» Written task:
Copy out the following lines word for word, starting with the line with "You are a GUI" and going on through the line with "This screenshot has height=382, width=800.".

» Information given:
● ● ●
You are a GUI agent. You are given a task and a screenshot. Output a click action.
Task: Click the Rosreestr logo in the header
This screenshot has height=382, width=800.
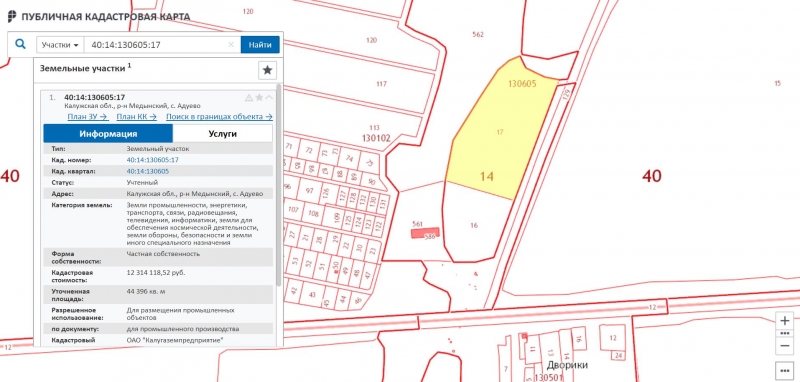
● ● ●
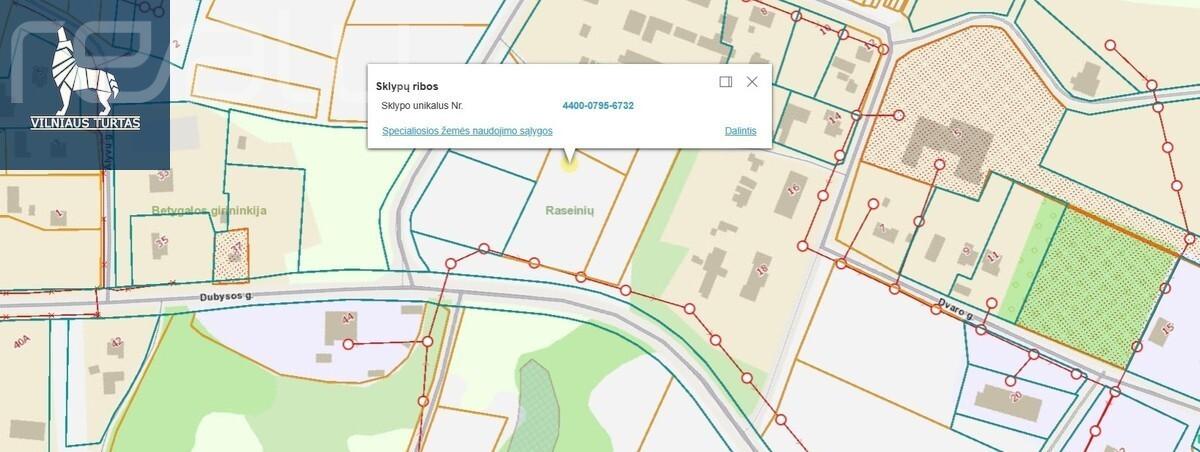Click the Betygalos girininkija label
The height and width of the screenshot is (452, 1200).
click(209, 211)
● ● ●
» Result of the exercise:
You are a GUI agent. You are given a task and a screenshot. Output a click action.
Task: Click the Rosreestr logo in the header
This screenshot has height=382, width=800.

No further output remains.